India became the first team to reach the Women’s Twenty20 World Cup semi-finals yesterday after beating New Zealand by three runs to register a third successive victory at the tournament.
India, put into bat, could not make the most of a strong start but their 133-8 still proved beyond Sophie Devine’s team, who managed 130-6.
Once again, leading India’s charge was opener Shafali Verma whose 46 earned the 16-year-old her second player-of-the-match award at Melbourne’s Junction Oval.
Her opening partner Smriti Mandhana disappointed again though, dragging a wide Lea Tahuhu delivery onto her stumps to depart on 11.

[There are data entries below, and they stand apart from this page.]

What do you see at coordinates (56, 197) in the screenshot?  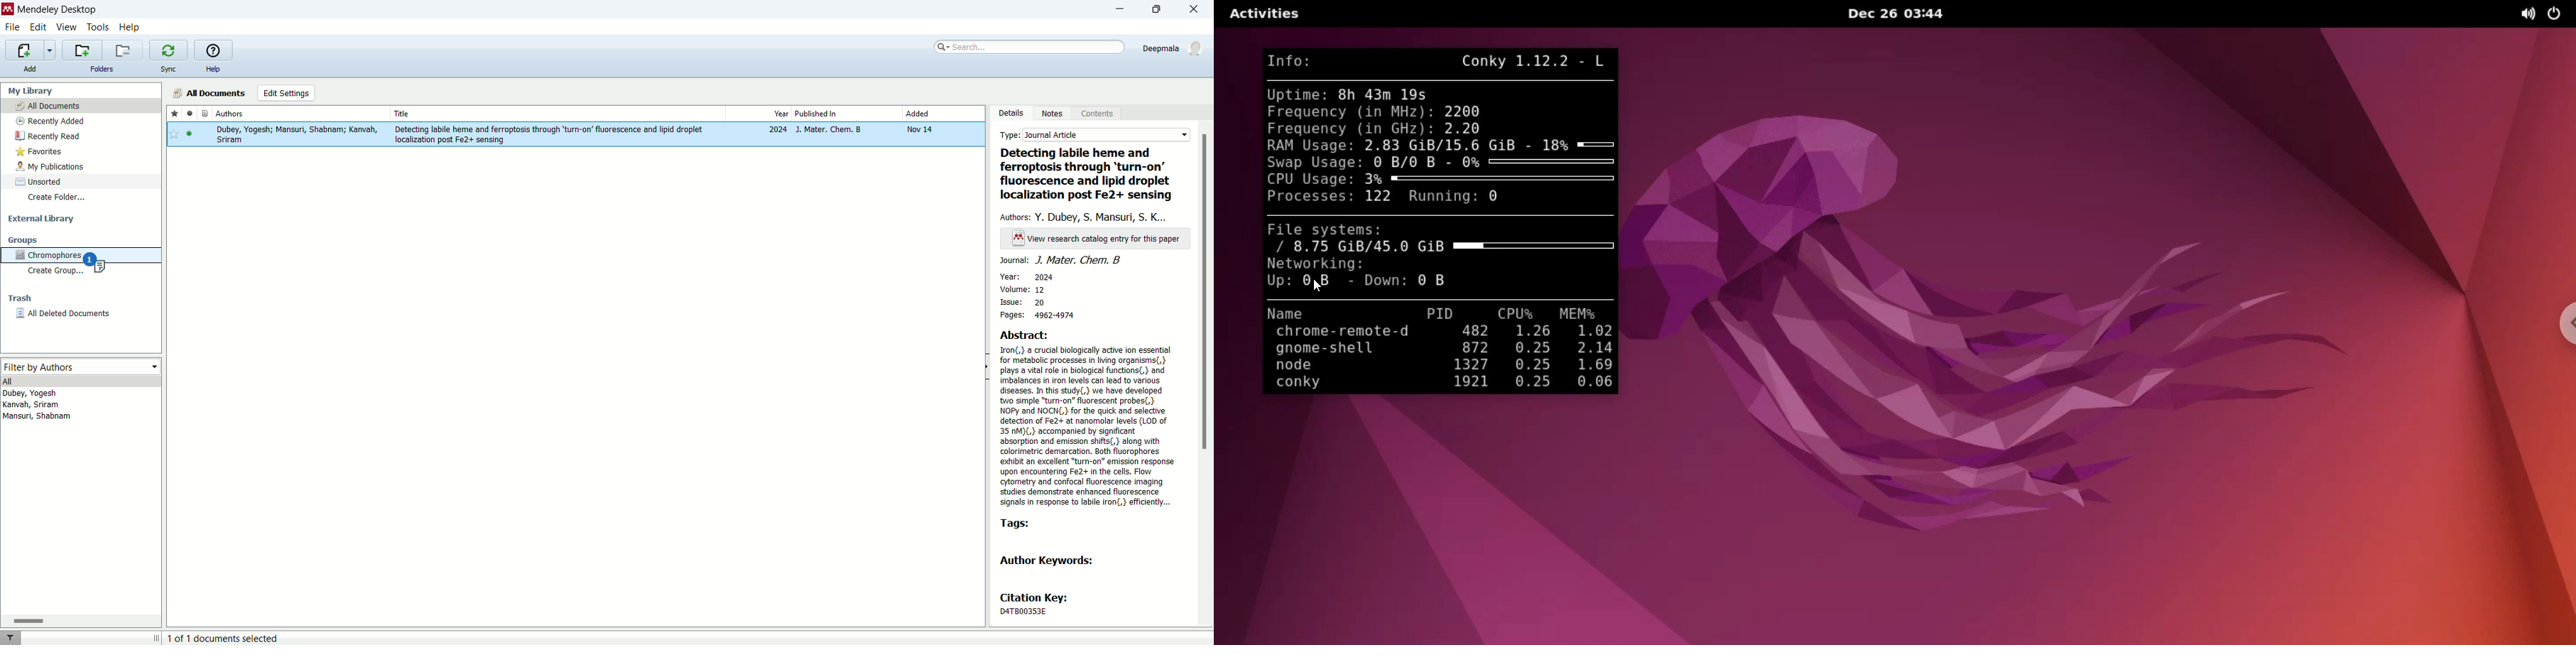 I see `create folder` at bounding box center [56, 197].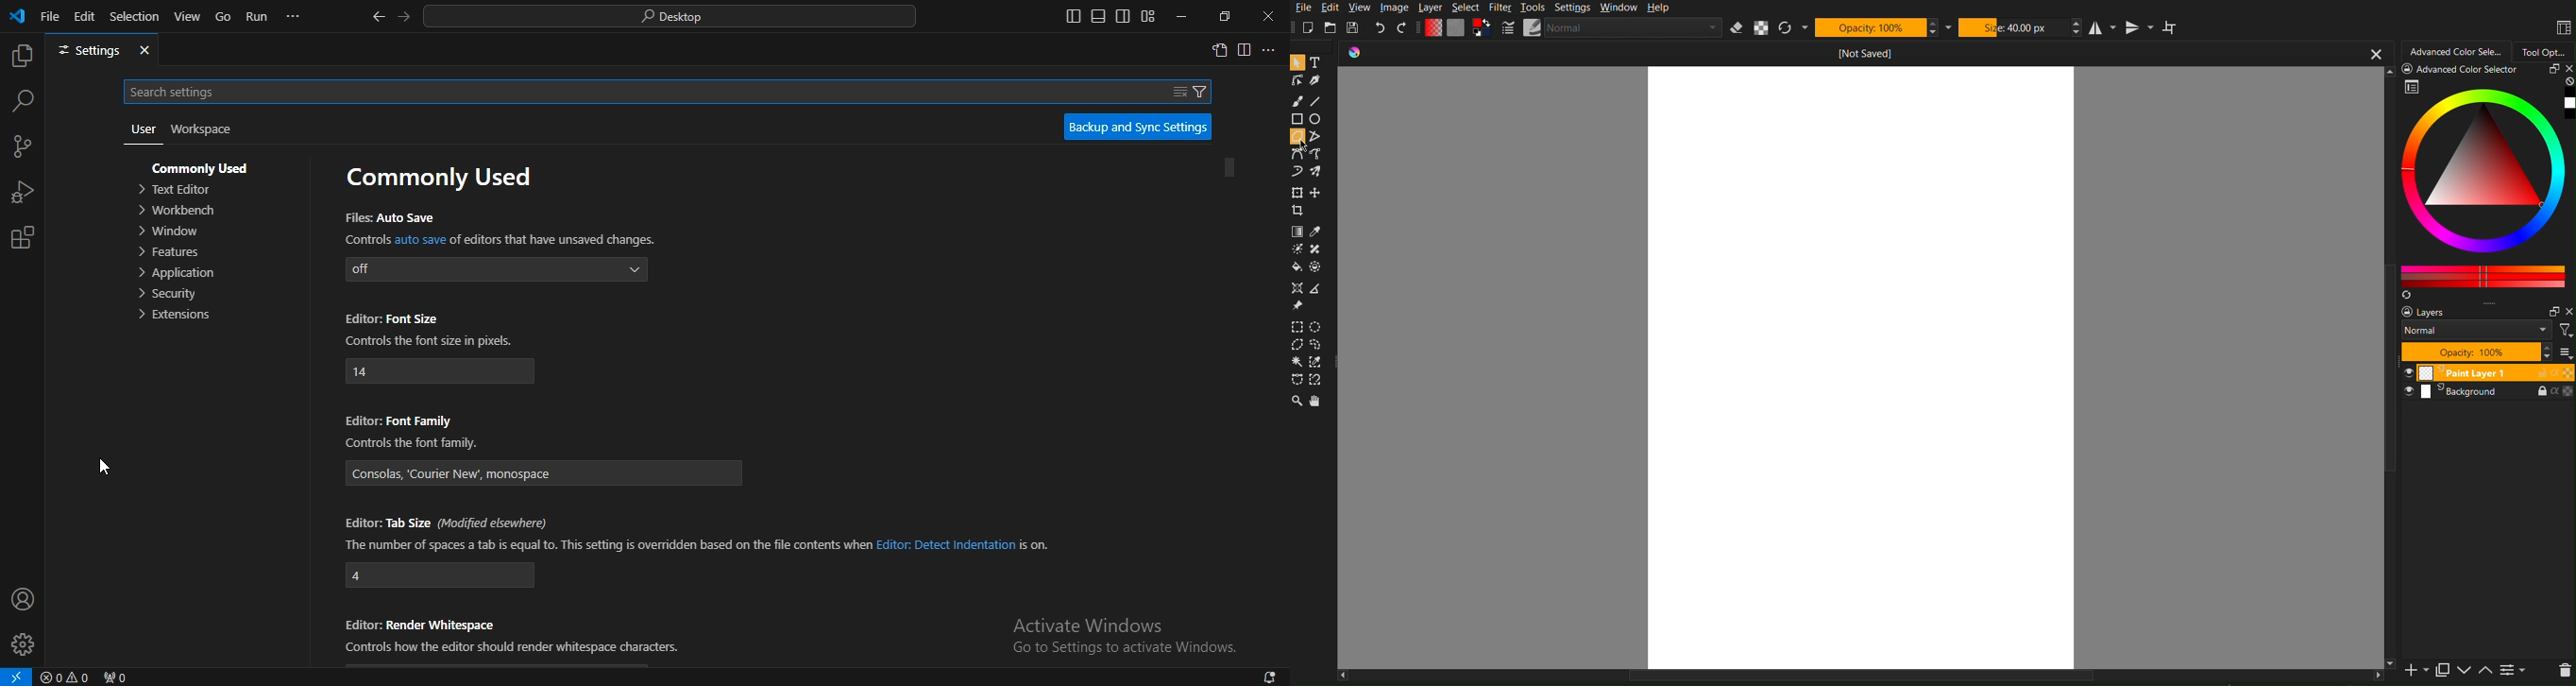  What do you see at coordinates (1319, 137) in the screenshot?
I see `polyline tool` at bounding box center [1319, 137].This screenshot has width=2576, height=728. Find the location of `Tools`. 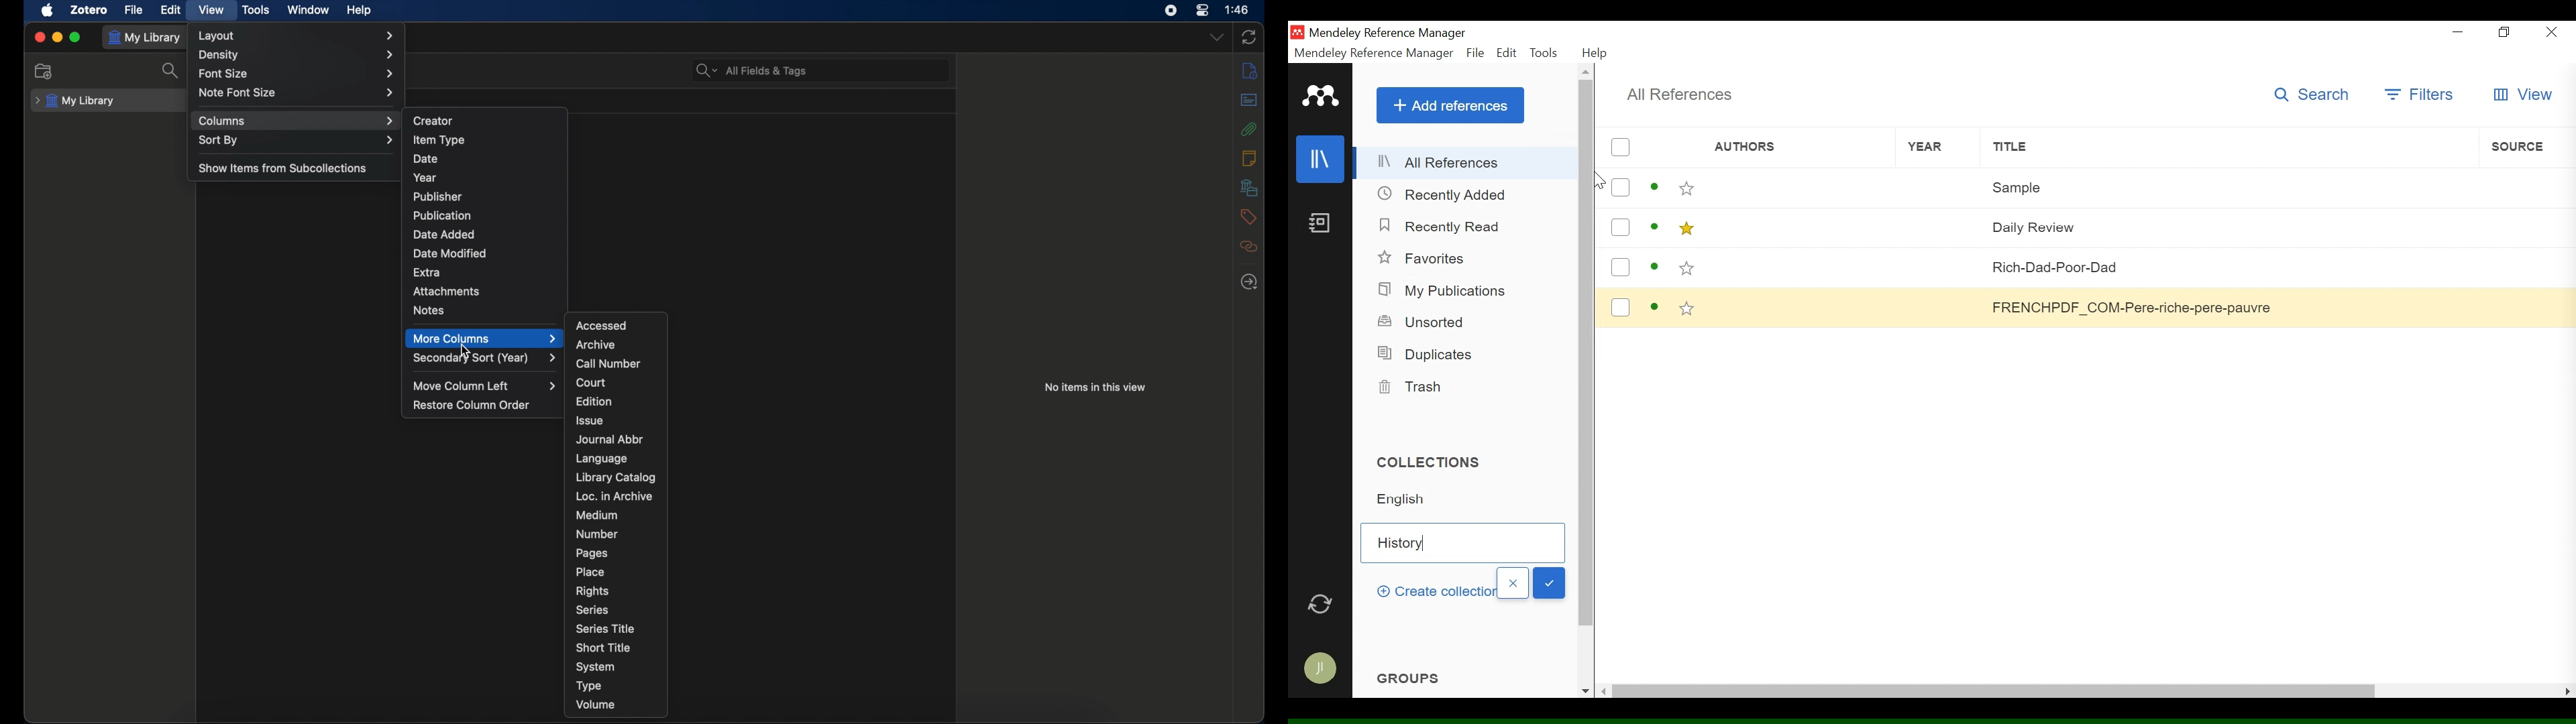

Tools is located at coordinates (1546, 53). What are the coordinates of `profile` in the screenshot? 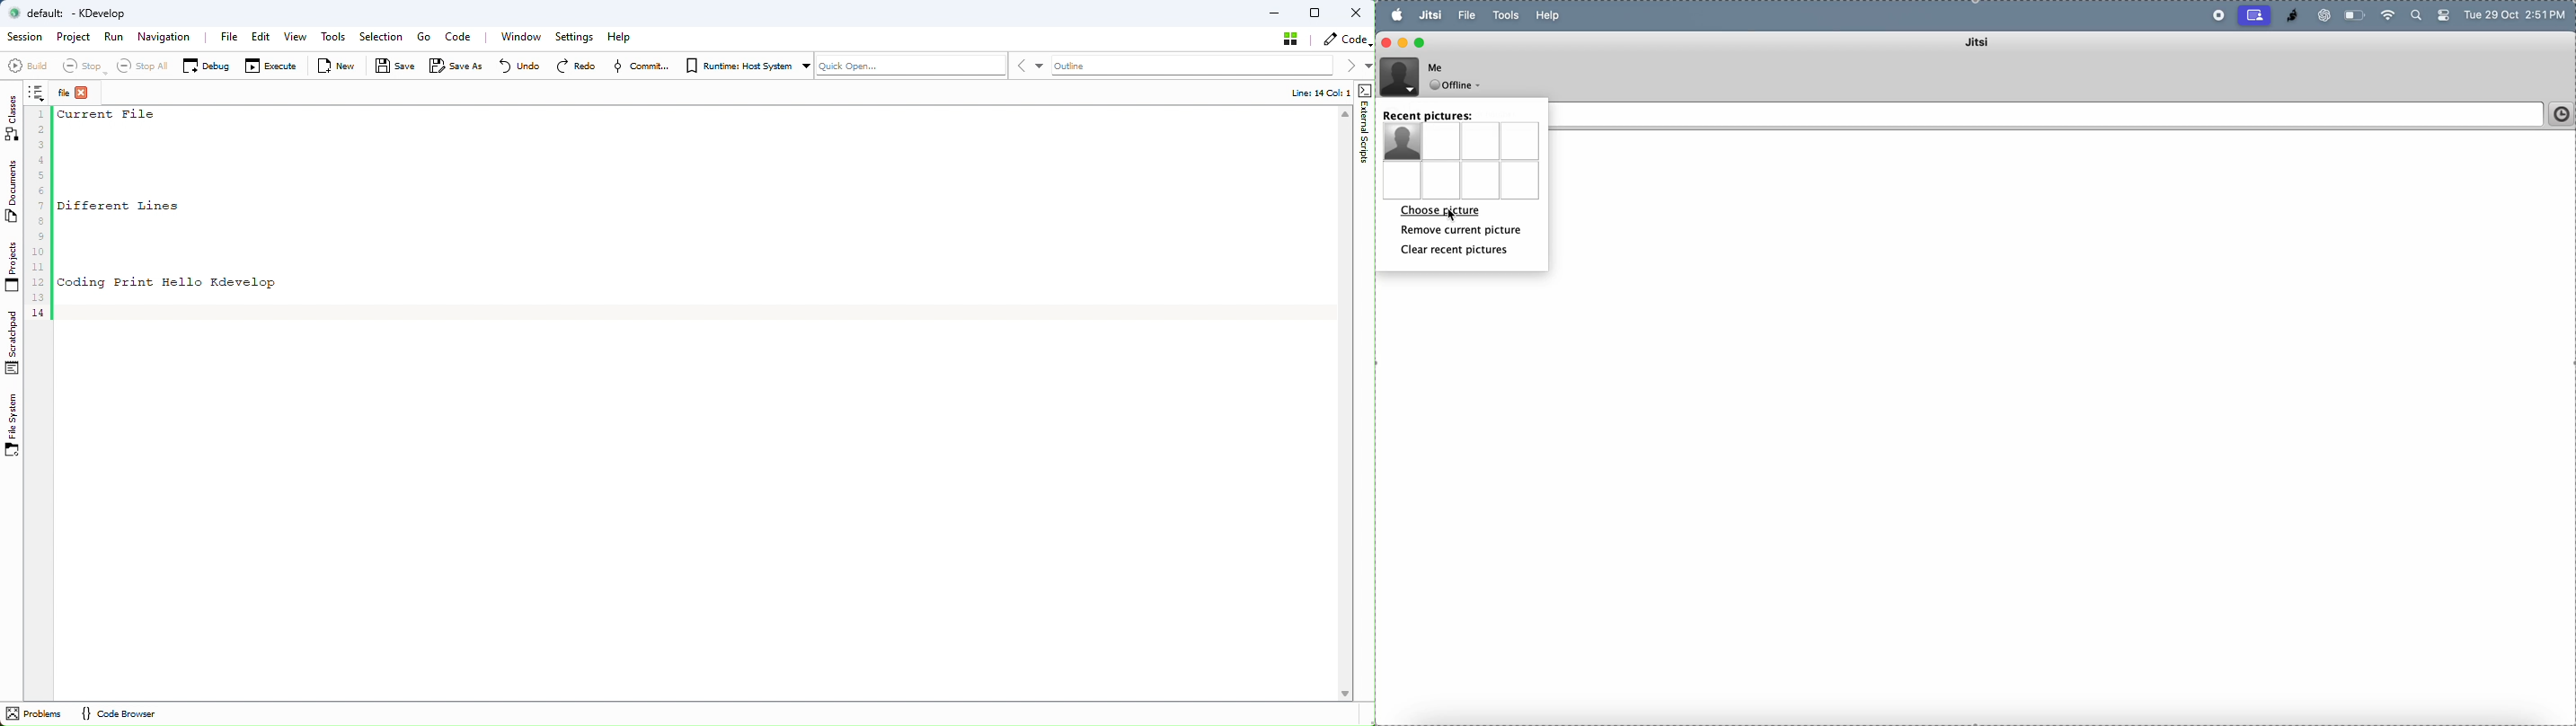 It's located at (1400, 75).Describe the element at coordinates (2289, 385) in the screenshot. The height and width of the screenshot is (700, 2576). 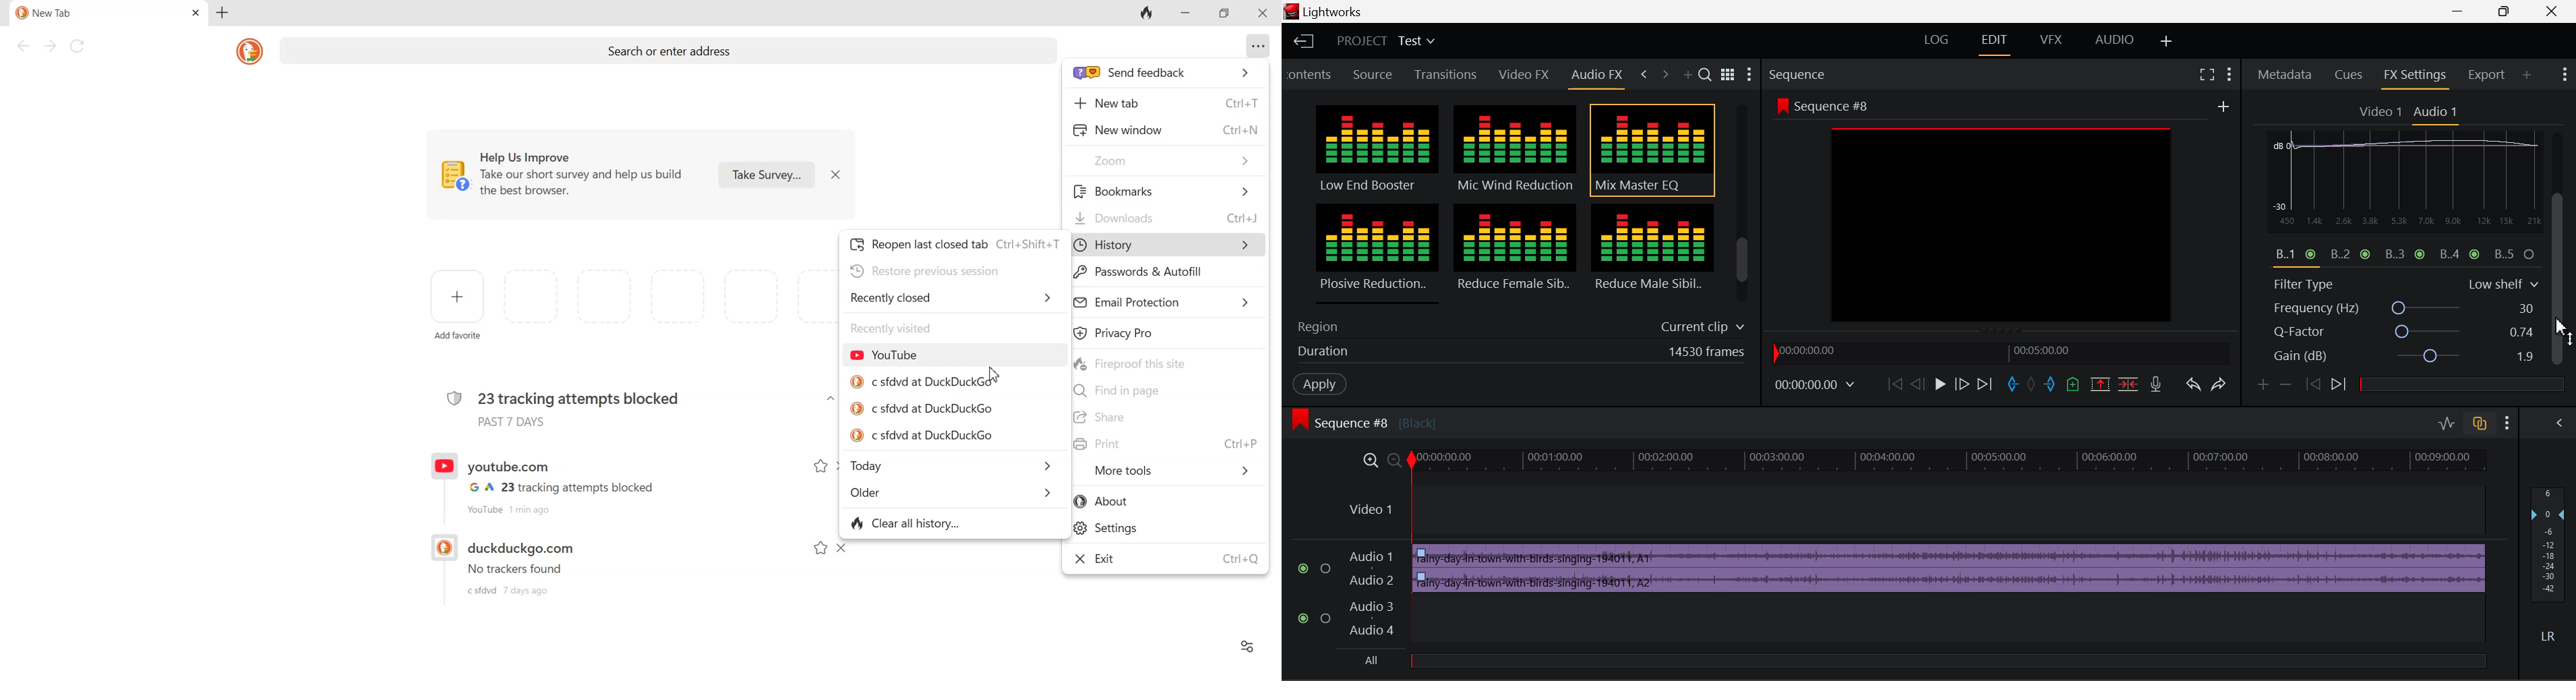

Verma and Taniya Bhatia (23) forged a half-century stand to prop up the Indian innings, aided by some sloppy catching by their opponents.
Verma, who smashed Anna Peterson for back-to-back sixes, was first dropped by Maddy Green at long on and then at midwicket by Tahuhu.
The opener eventually holed out at long-off as wickets started tumbling.
New Zealand wobbled early in their chase after their top three, including skipper Devine, departed with the team reeling at 34-3.
Green made 24 and Katey Martin contributed 25 to arrest the slide but it was Amelia Kerr’s lion-hearted 34 not out down the order which injected excitement into the contest. Needing 16 off the last over from Shikha Pandey, Hayley Jensen and Kerr hit a boundary each and ran three singles but could not reach the target.
Defending champions Australia remained on course to be the second team from Group A to make the semi-finals after crushing Bangladesh by 86 runs in Canberra. Electing to bat, the hosts capitalised on a blistering start from Alyssa Healy and Beth Mooney to post 189-1, the highest total at this year’s tournament.
Player-of-the-match Healy smacked three sixes in her 53-ball 83, while Mooney remained not out on 81 off 58 balls.
The duo featured in a record opening stand of 151 before Healy fell in the 17th over.
Left with a mountain to climb, Bangladesh managed 103-9, losing three wickets in three balls, including two run-outs, in the final over.